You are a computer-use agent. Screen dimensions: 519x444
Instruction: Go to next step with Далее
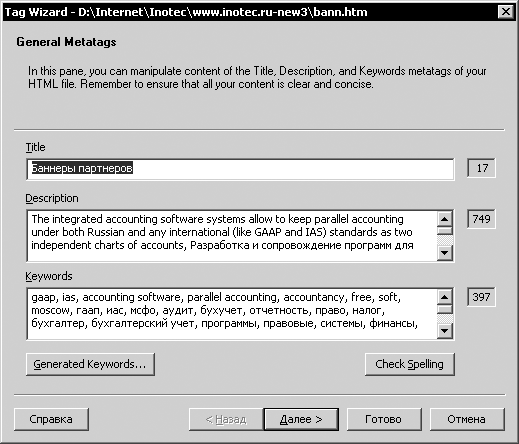pyautogui.click(x=301, y=419)
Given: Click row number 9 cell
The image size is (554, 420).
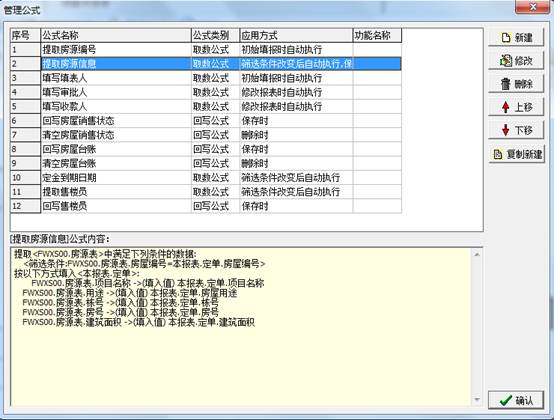Looking at the screenshot, I should pyautogui.click(x=25, y=164).
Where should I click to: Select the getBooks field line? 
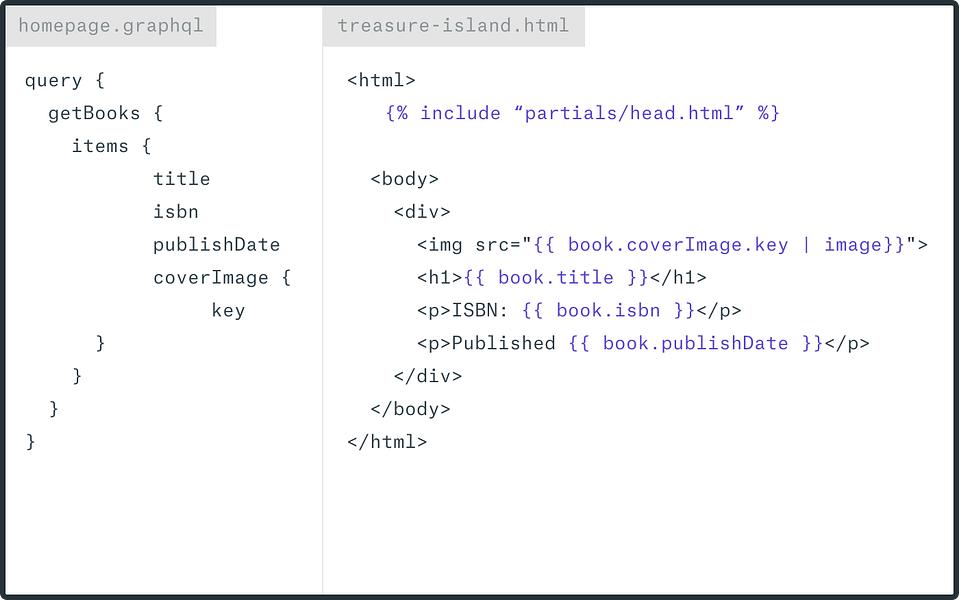(x=105, y=113)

§

TASK DETAILS
No picture belongs in the copy. Print every entry above exactly as it stands.

EXERCISE OUTPUT
You are a computer-use agent. Screen dimensions: 519x444
Instruction: Go to next step with Далее
pyautogui.click(x=301, y=419)
Given: Click row number 9 cell
The image size is (554, 420).
Looking at the screenshot, I should pyautogui.click(x=25, y=164).
Where should I click to: Select the getBooks field line? 
(x=105, y=113)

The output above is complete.